Help Wanted: Cabot Creamery looks to attract workers
CABOT, Vt. (WCAX) - Vermont, like many parts of the country, is facing a workforce crisis that was exacerbated by the pandemic. Vermont manufacturers are among the sectors struggling the most. As part of a new series, we’re looking at some of the high-demand jobs and how employers are changing their recruiting strategies. Our Kayla Martin stopped by the Cabot Creamery factory, which is among those with the help wanted sign out.
Tucked into the small town of Cabot among the hillside farms of central Vermont is a factory that proudly produces some of the best cheese in the world.
“It’s very satisfying to see the end product on the shelves at the end of the day,” said Nick Managan, the company’s marketing manager.
To meet the nationwide demand for their products, Cabot operates day and night. But like other manufacturers, Managan says they are struggling to find enough workers to keep the production line running. “A lot of companies like us have been very fortunate to be a little busier since the pandemic started, and there’s just more work to do, and not necessarily more people to do it,” he said.
Cabot currently has 70 positions available across Vermont. Most of them at their Cabot campus. Once on the job, a typical production worker suits up to prevent any lint or hair from their clothing. They have to do morning stretches before they start work. “Just to prevent any sprains and strains and things like that,” explained Shaun Herman, a line leader at the plant.
Another way they keep staff limber is by having line workers rotate positions every 30 minutes. Fred Hart has been a cheesemaker at Cabot for 37 years, shoveling cheese curds and other tasks. Making cheese is hard work and the Cabot plant rarely rests. “We work 7 days a week, cows keep milking 7 days,” Hart said.

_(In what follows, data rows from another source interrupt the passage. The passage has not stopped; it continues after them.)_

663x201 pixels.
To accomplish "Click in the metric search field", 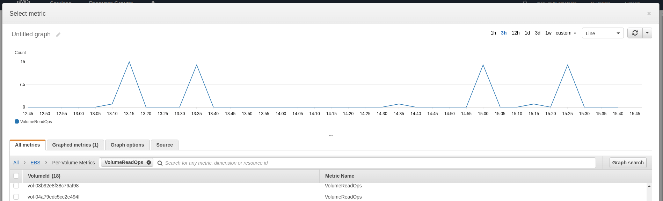I will pyautogui.click(x=377, y=163).
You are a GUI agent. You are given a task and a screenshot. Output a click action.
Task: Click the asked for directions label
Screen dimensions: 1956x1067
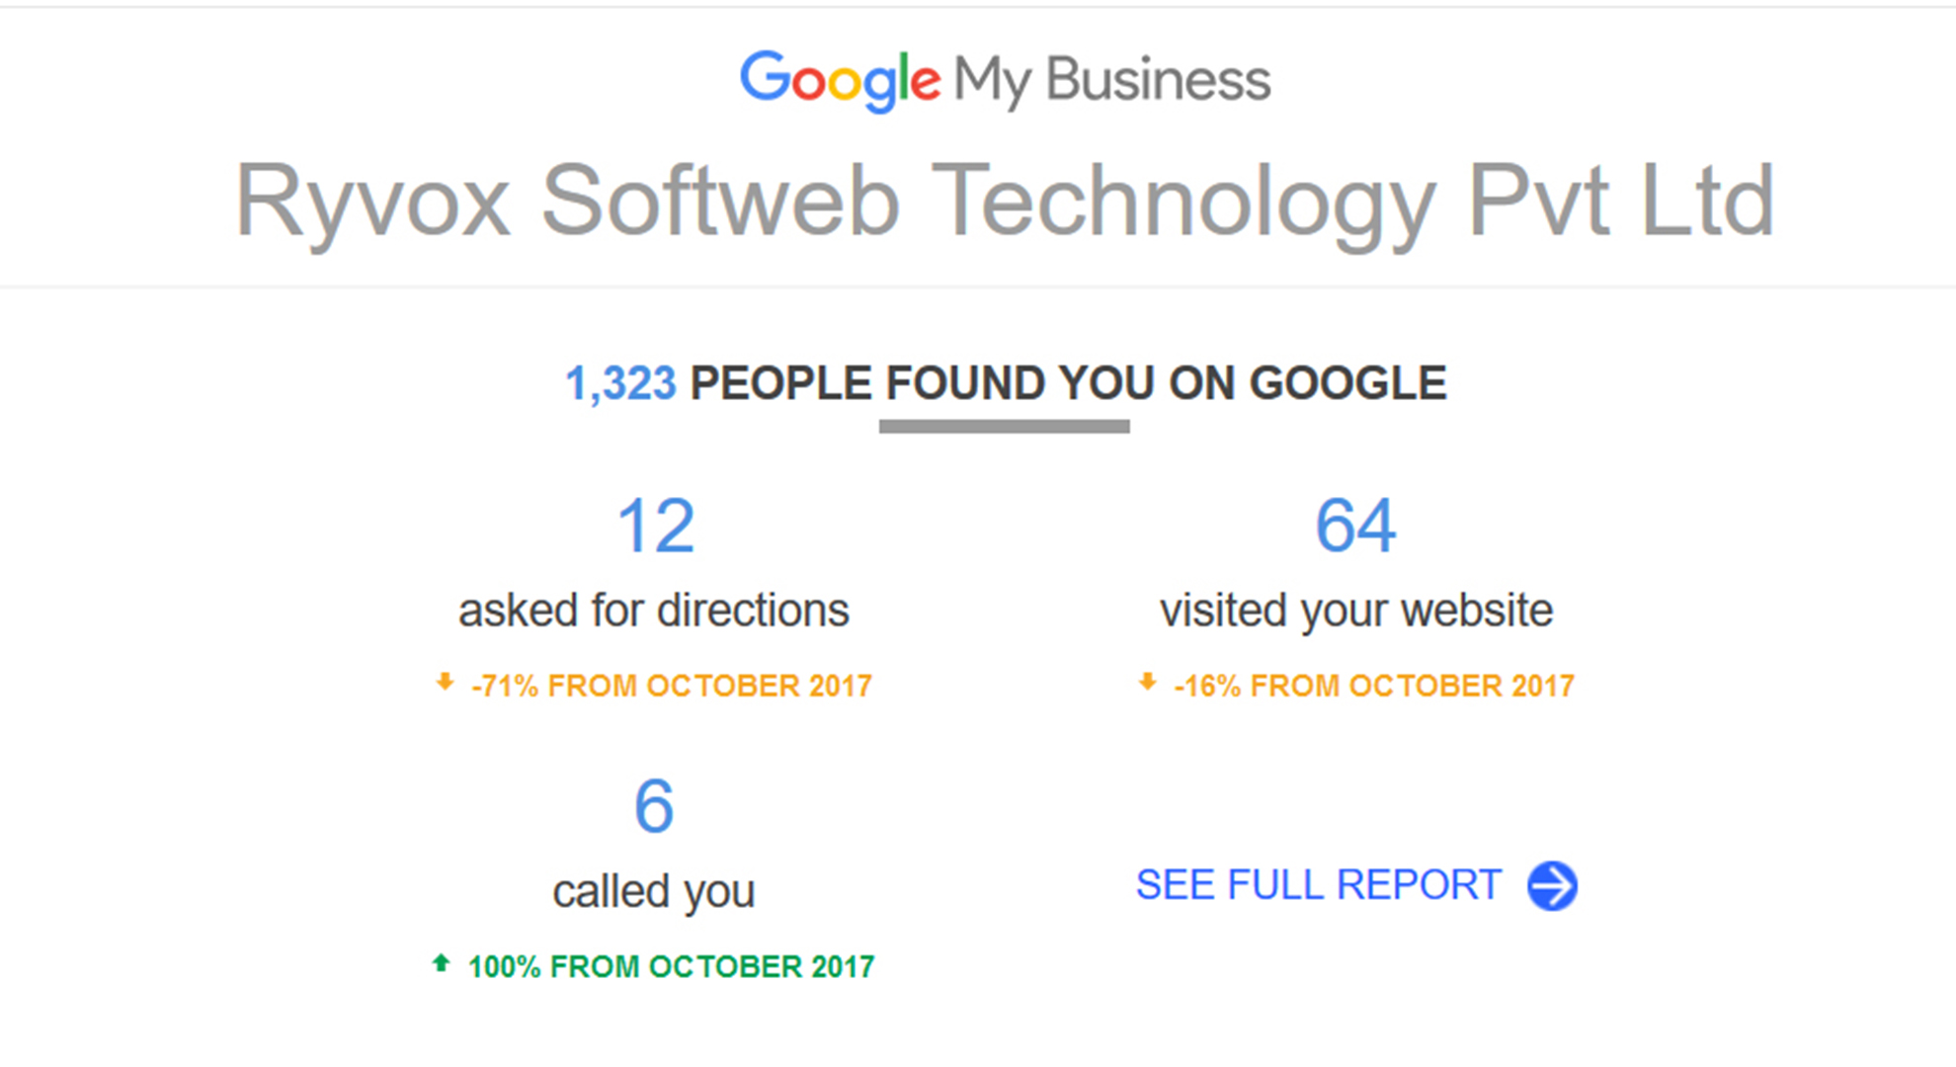pos(653,611)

Managan says the difference between being able to run a shift or not could be just one person. “We do have some challenges right now. We need to send the milk where we can work with it, so sometimes that means rerouting milk. It’s not as profitable for farmer-owners when we have to do that,” he said.
Some of the currently available jobs include cut and wrap crew members, production supervisors, and production operators. A lot of manufacturers have three shifts to keep production going 24/7. Managan says the second shift -- around 3 to 11 p.m. -- is the hardest to fill when so many other places are hiring, and that workers from out of town face a lengthy commute. “I think some people overlook it,” he said.
Managan says they have taken steps to attract more workers, like wages starting at $17.75 an hour. Other incentives include a 401K match, child care assistance, and a $2,500 bonus for second and third shifts.
State labor officials say manufacturing is one of the industries with the most urgent need for help. Part of the problem -- as in many sectors of the Vermont economy -- is an aging workforce.